▶ _Task instructions_:
(A) In the article on cluster munitions, rewrite the paragraph that begins "An international treaty prohibiting" as a short bulleted list that keeps its main facts.
(B) Using the article on cluster munitions, explain in one to three sentences how the Biden administration was able to get around the 1 percent failure rate restriction.
(C) According to the article on cluster munitions, how many people died from unexploded munitions in Laos in 2021?

▶ _Page extract_:
A tennis ball-sized bomblet was recently defused in the river town of Kasi in northern Laos. The munition was discovered shortly before the 50th anniversary of the Paris Peace Accords of 1973, the treaty that ended U.S. military involvement in Southeast Asia.
The Vietnam War has faded into history, yet a zombie army of munitions marches on killing and maiming civilians to this day. Of the 270 million cluster bomblets dropped over Laos, an estimated 30 percent made soft landings in the countryside. Submunitions like the bright yellow “pineapple bombie” with pop-out drag vanes for stabilization tended to get stuck in trees, scrub brush, or rice paddies. “Little kids mistake them for toys. Farmers mistake them for rocks,” Karen Coates wrote in her 2013 book “Eternal Harvest: The Legacy of American Bombs in Laos.”
As recently as 2021, the country experienced a sudden spike in fatalities from unexploded munitions: 63 people died that year, a figure higher than the previous two years combined.
An international treaty prohibiting the use of cluster munitions was adopted in 2008. The U.S. was not a signatory to the convention, but the Department of Defense stopped producing the weapons that year. Congress has included a ban on U.S. cluster munitions with a dud rate above 1 percent since 2017.
In early July, the Biden administration sidestepped the 1 percent failure rate restriction by invoking a rarely used provision in the Foreign Assistance Act of 1961. Under the exception, the president has the authority to assist a foreign government if he determines that doing so would be critical to the national security interests of the United States.
A Pentagon spokesperson said officials were “carefully selecting” rounds with a failure rate no higher than 2.35 percent, based on tests performed as recently as 2020. In an interview with CNN, President Joe Biden admitted that “it was a very difficult decision on my part” but added, “the Ukrainians are running out of ammunition.”
The announcement dredged up bitter memories in Southeast Asia. The government of Laos released a statement reminding nations seeking or supplying cluster munitions that duds were an ongoing, persistent threat to the “lives and livelihood” of a population that has been the world’s “largest victim” of cluster bombs. Prime Minister Hun Sen of Cambodia underscored the limitations of clean-up operations: “It has been more than half a century. There have been no means to destroy them all yet.”

▶ _Entries supplied_:

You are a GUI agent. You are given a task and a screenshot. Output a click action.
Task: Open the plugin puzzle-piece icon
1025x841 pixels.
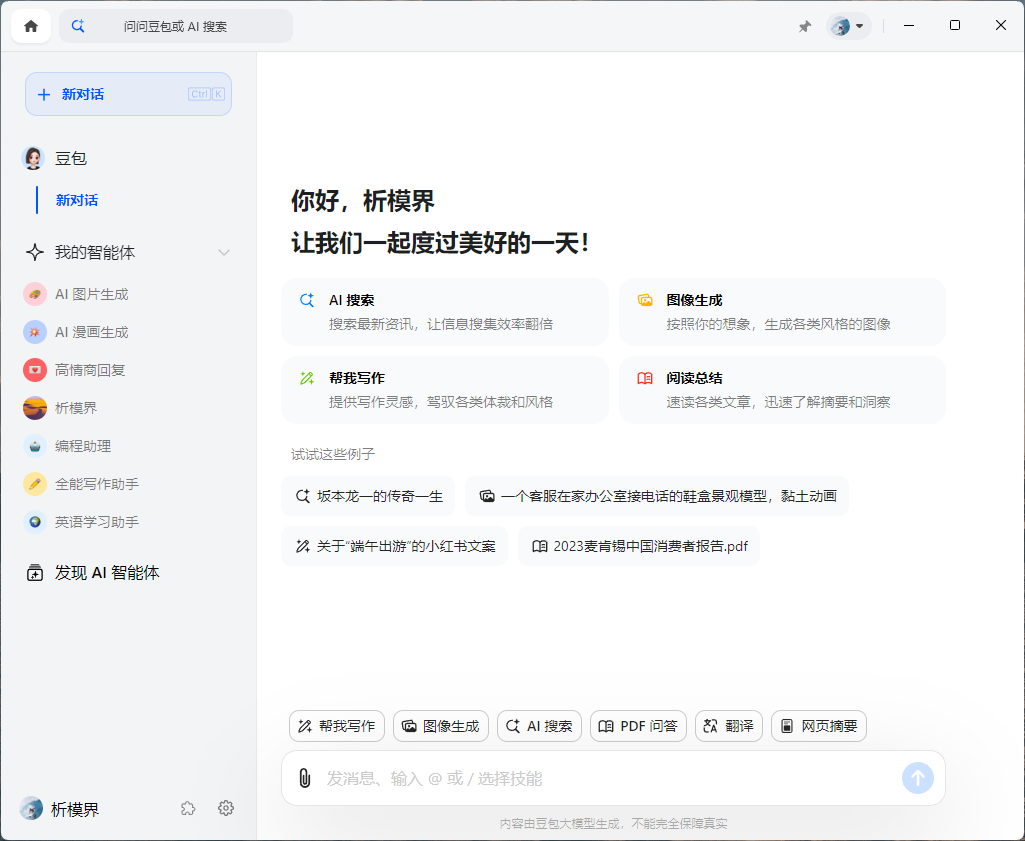tap(188, 808)
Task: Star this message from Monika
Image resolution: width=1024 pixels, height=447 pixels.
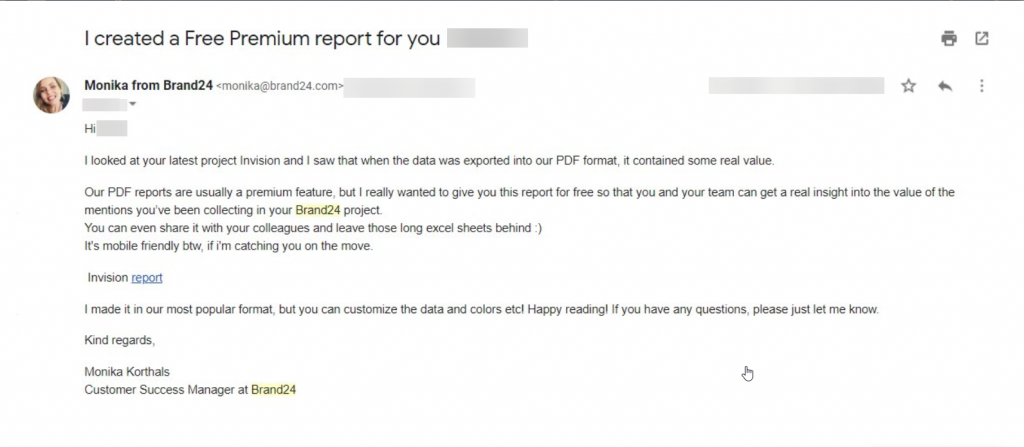Action: 908,86
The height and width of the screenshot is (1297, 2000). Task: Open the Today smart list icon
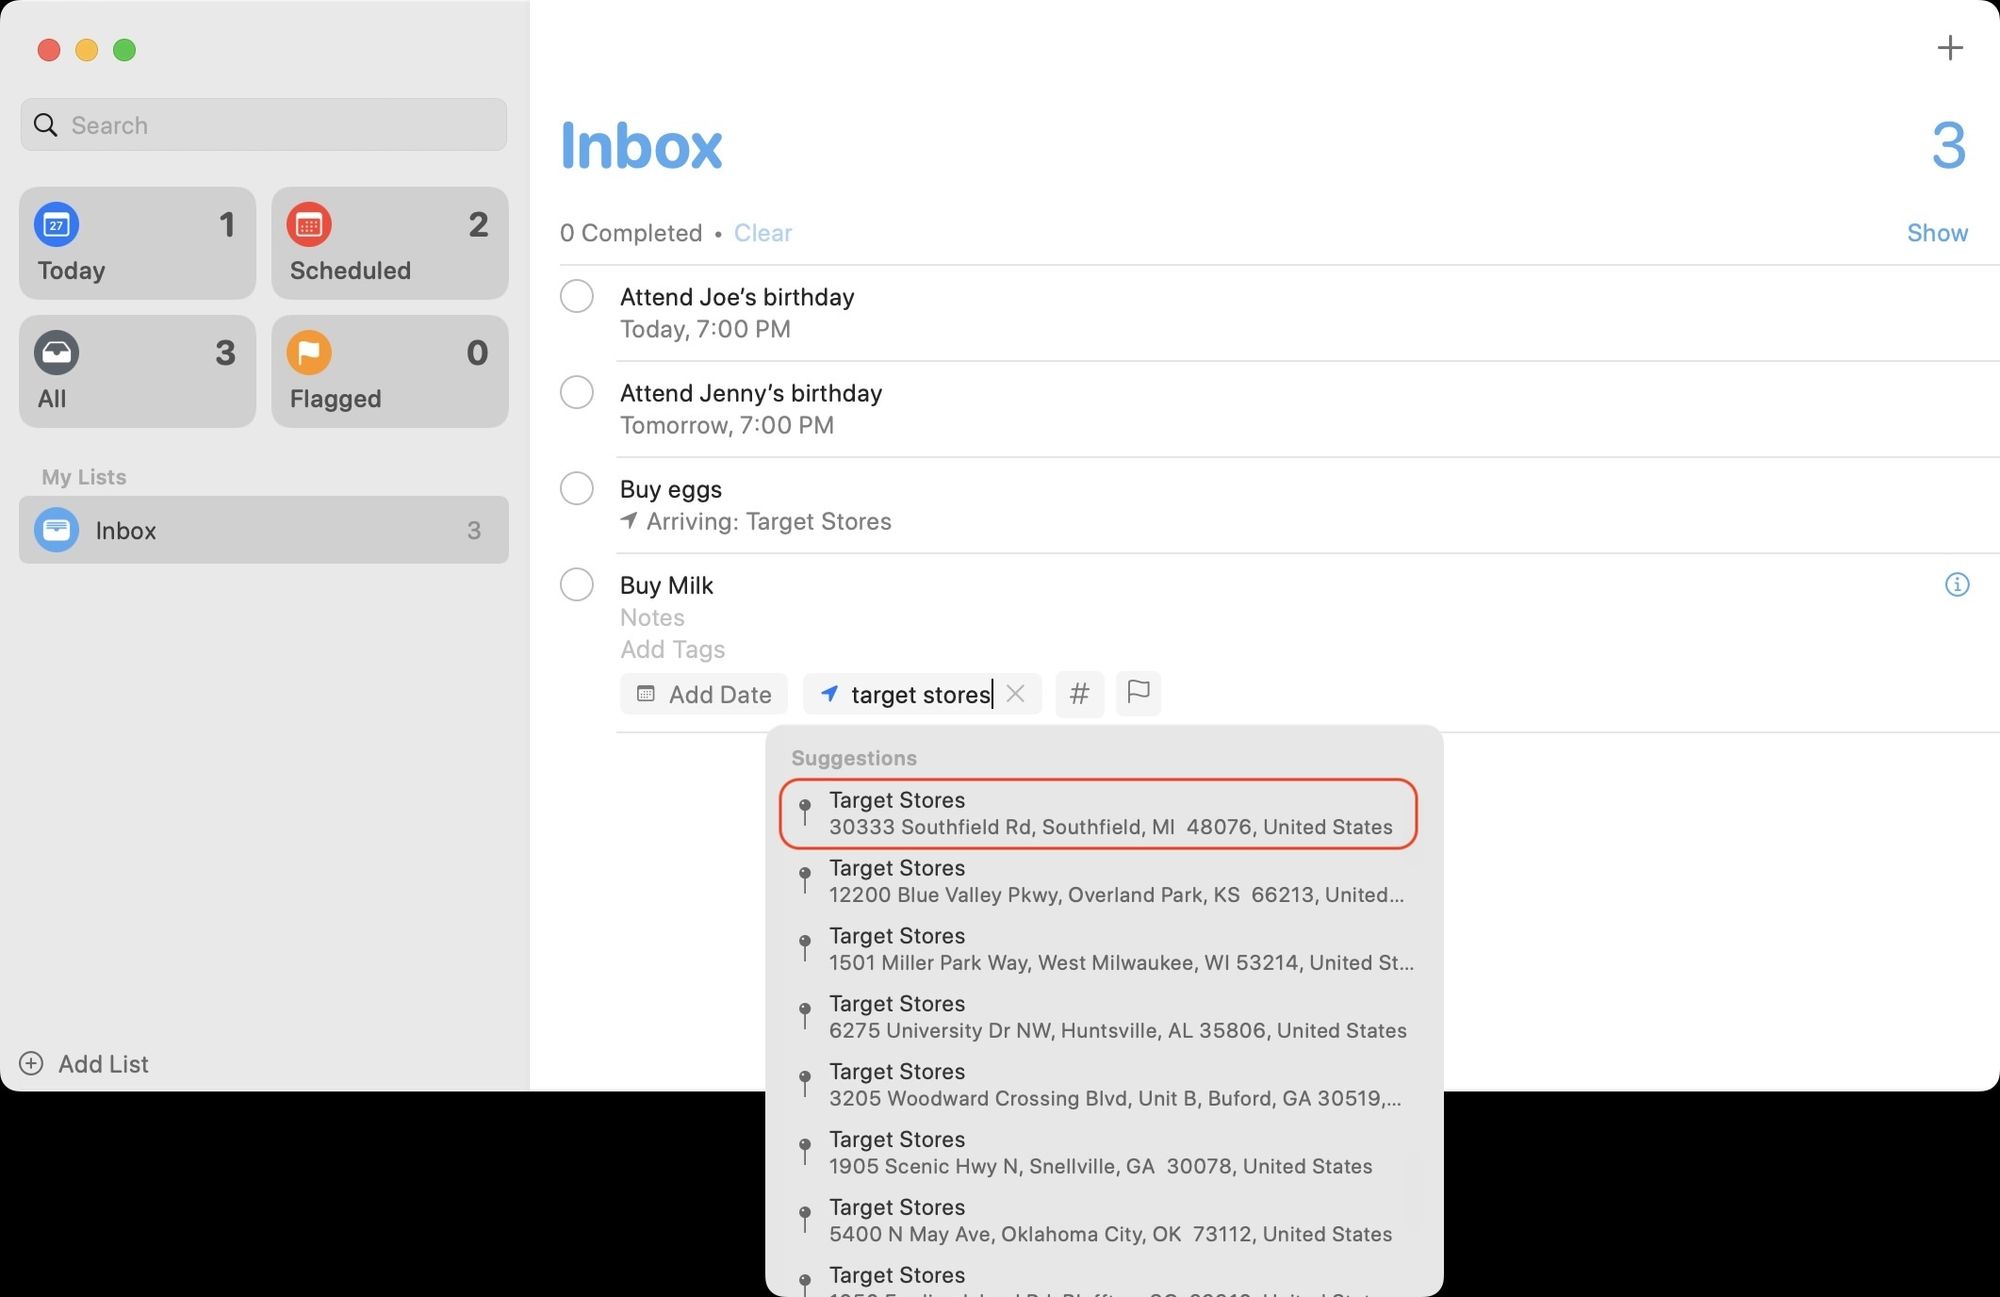[57, 225]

▶ _Correct answers_:
(A)
- An international treaty banning cluster munitions was adopted in 2008.
- The U.S. did not sign it, but the Department of Defense stopped producing the weapons that year.
- Since 2017, Congress has banned U.S. cluster munitions with a dud rate above 1 percent.

(B) The administration invoked a rarely used provision in the Foreign Assistance Act of 1961. That exception lets the president assist a foreign government if he determines that doing so would be critical to the national security interests of the United States.

(C) 63 people died that year.